8 Comments

I get what Ant is saying. The players currently on NBA rosters, as a group, are far more athletic than those from forty years ago. Michael Jordan was the most-athletic player in the league, and I'm not absolutely certain that he would be in the top twenty of that category today.

Factoring that in with the vastly-increased skill that you find in modern players taller than 6'7" and there's an argument to be made. In the eighties, teams were still being built by getting a couple of skilled ballhandlers and shooters, and surrounding them with giants. Obviously, a player like Kareem Abdul Jabbar changes that calculus, but centers of that skill level were rare then, and certainly remain so.
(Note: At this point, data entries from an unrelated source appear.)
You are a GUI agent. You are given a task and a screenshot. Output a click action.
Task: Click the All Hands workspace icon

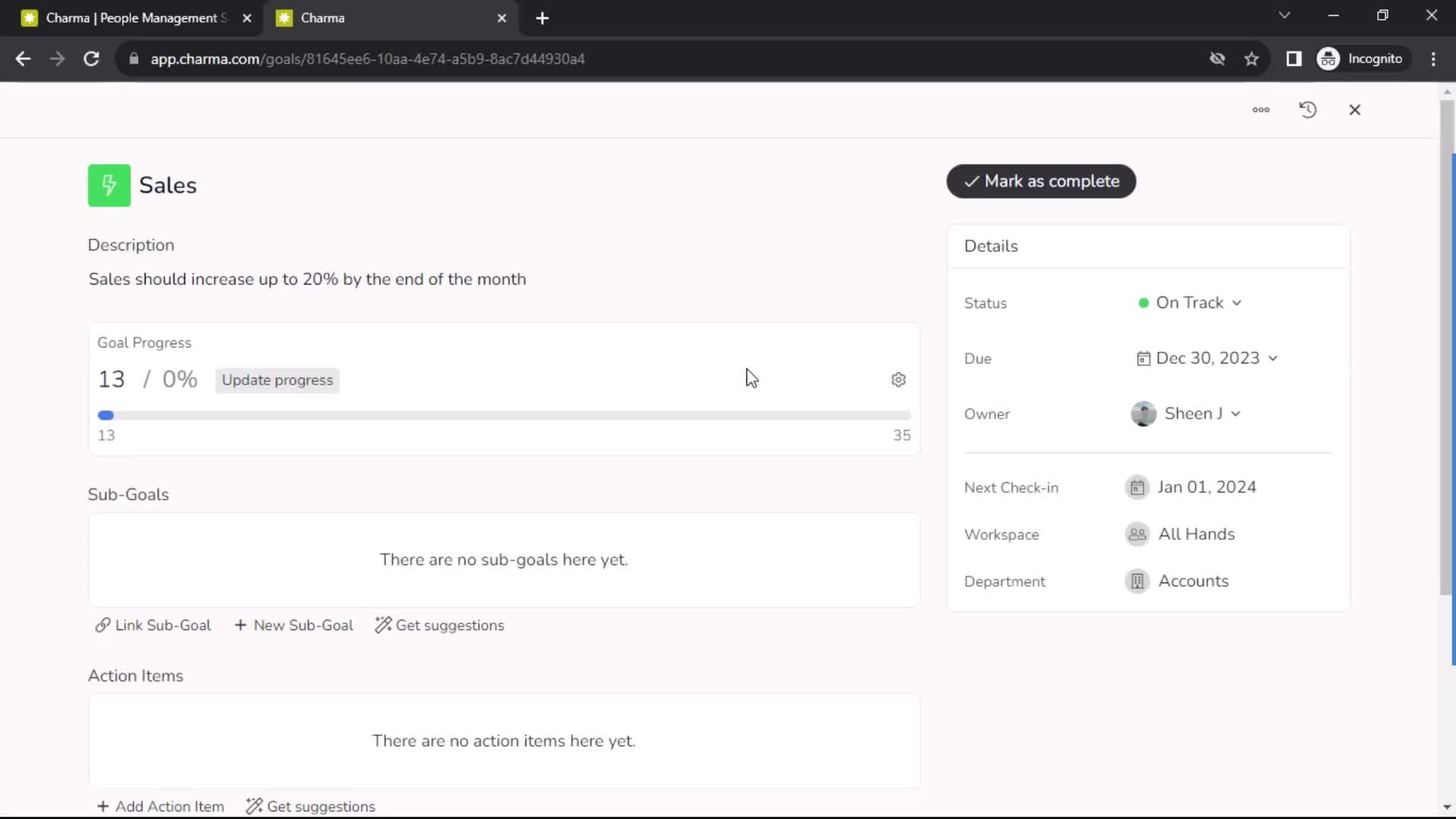(x=1137, y=534)
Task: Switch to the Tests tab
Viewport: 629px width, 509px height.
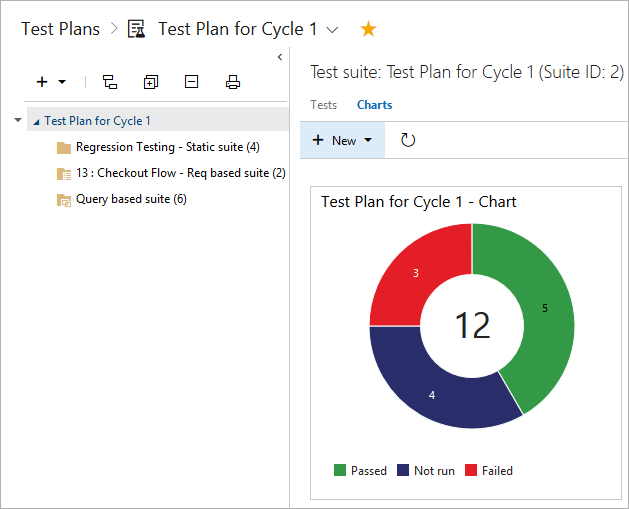Action: [323, 104]
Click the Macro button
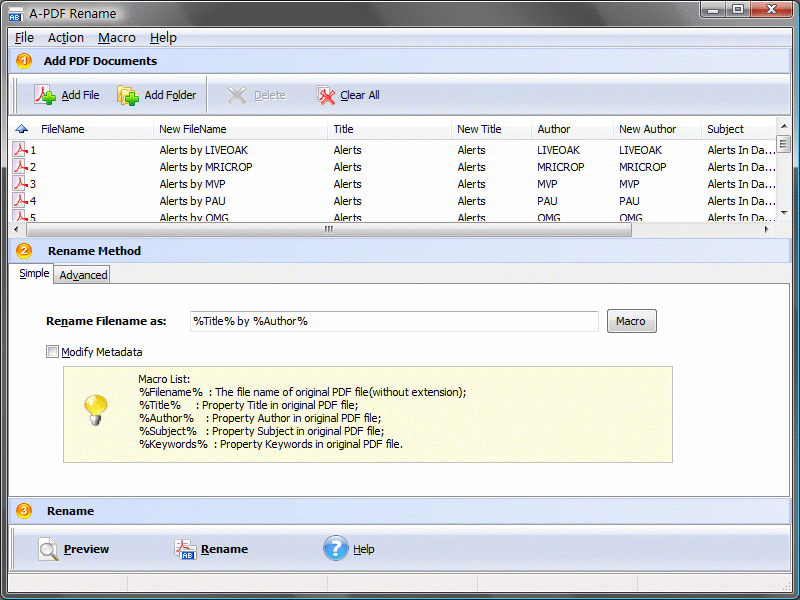 tap(631, 321)

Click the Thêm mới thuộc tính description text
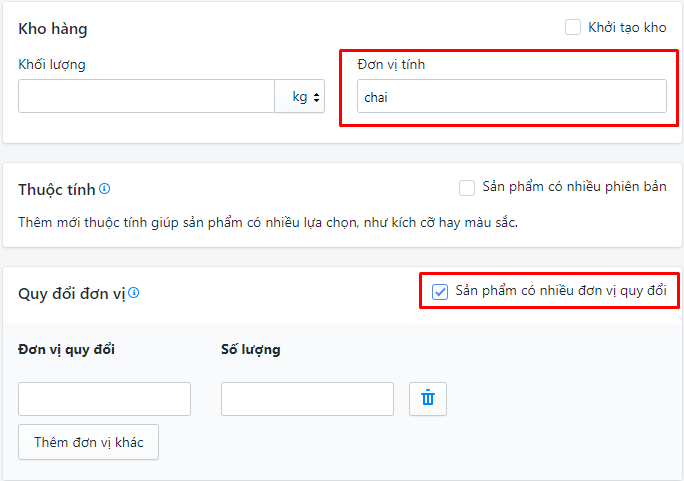[268, 222]
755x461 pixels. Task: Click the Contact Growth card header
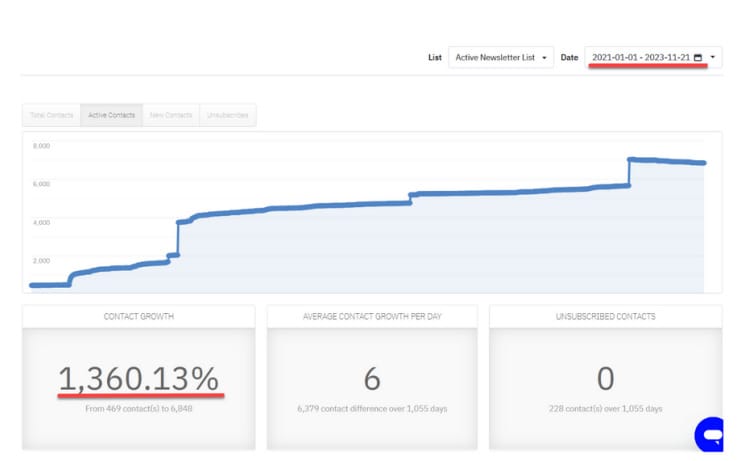[x=139, y=316]
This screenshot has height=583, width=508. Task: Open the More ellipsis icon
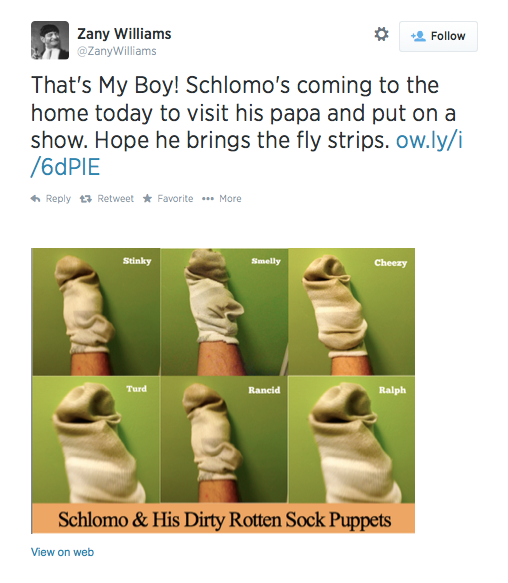point(208,199)
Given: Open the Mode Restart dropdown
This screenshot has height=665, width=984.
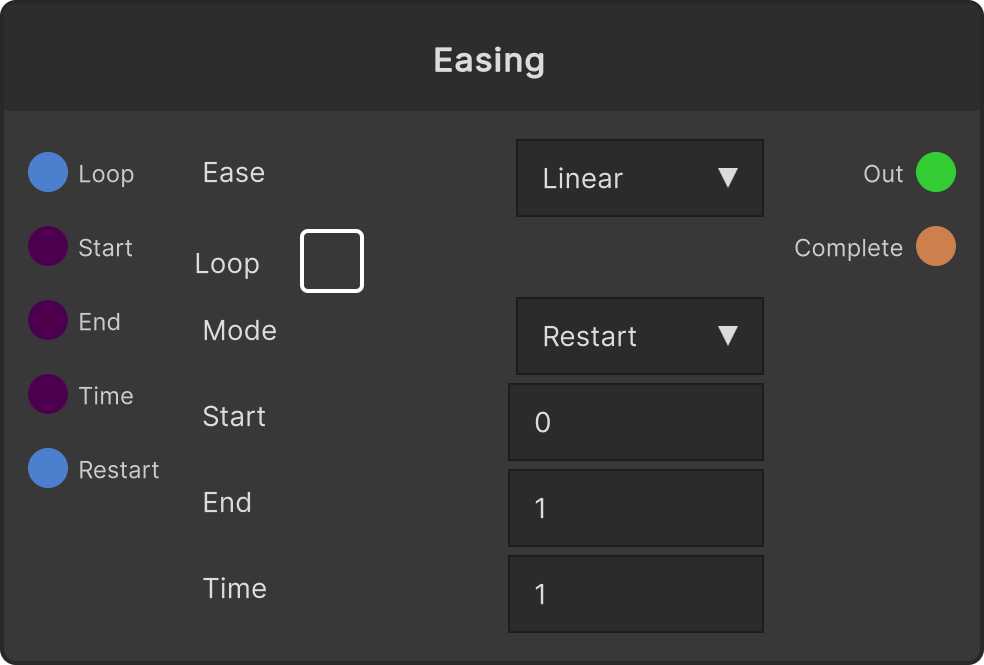Looking at the screenshot, I should [x=639, y=336].
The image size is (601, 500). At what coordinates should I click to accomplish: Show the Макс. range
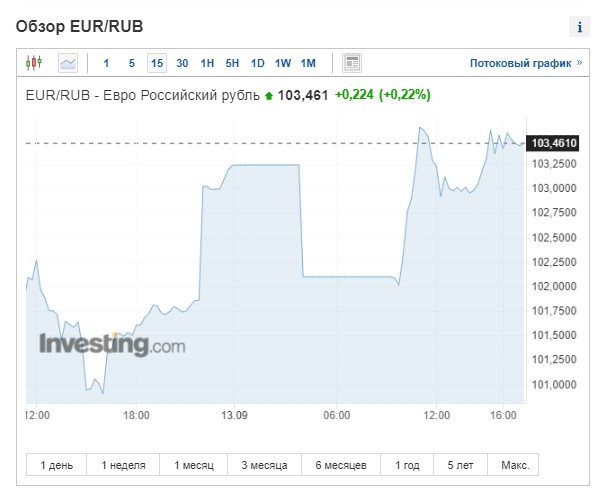click(x=513, y=465)
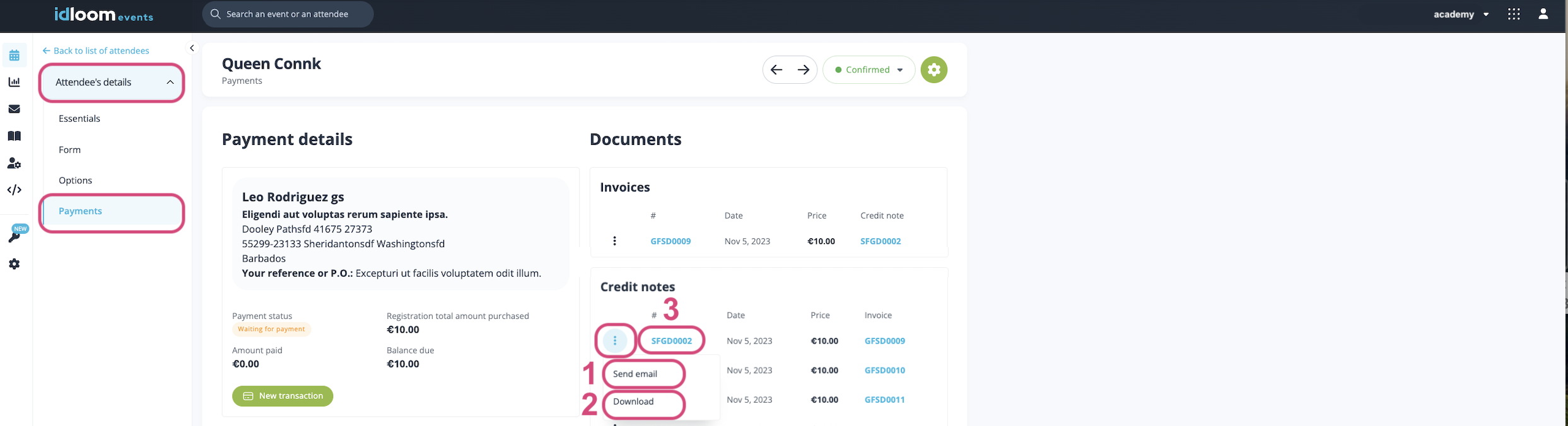
Task: Click the open book icon in sidebar
Action: [14, 136]
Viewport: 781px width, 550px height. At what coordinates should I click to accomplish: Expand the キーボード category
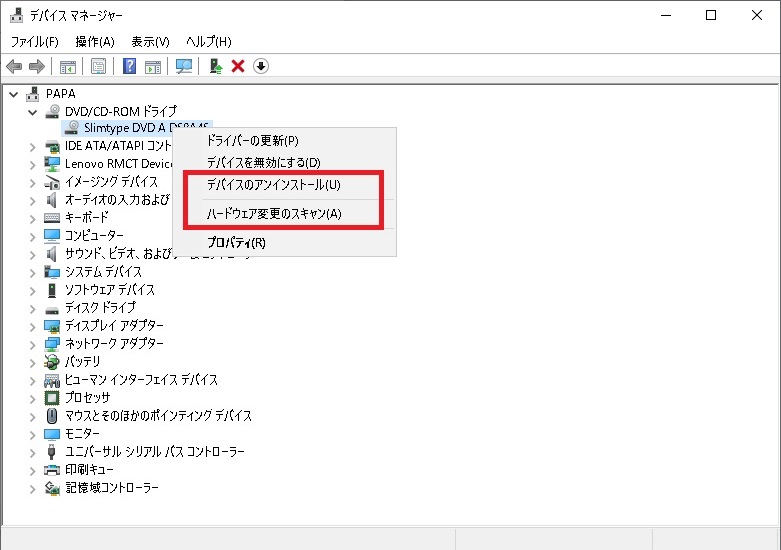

I want to assure you that this isn't a matter of recency bias. When the NBA put out their 75 best, or whatever it was, it was drowning in recency bias. Anthony Davis is a great player when healthy. Is he one of the best seventy-five players to ever play in the NBA? Come on. I watch him disappear when playing against Sabonis and I'm not sure he's one of the best seventy-five players currently in the NBA.

Back to Edwards' point, obviously previous iterations of the NBA have had truly great players, but what would their games look like trying to score against a power forward like Jaden Daniels as opposed to a Kurt Rambis?

It is, of course, impossible to compare athletes across eras, for more reasons than I can count, and time spent doing so is completely wasted, which I'm sure you're feeling if you've read this far. (That said, Muhammad Ali would have wiped out Mike Tyson.) I'll wrap with a gross oversimplification:

Take a starter from an era, not a superstar, but a guy good enough to be in the starting lineup of an NBA squad. Imagine him playing in today's NBA, then take a current starter and drop him into a past era. Which is likely to be more successful?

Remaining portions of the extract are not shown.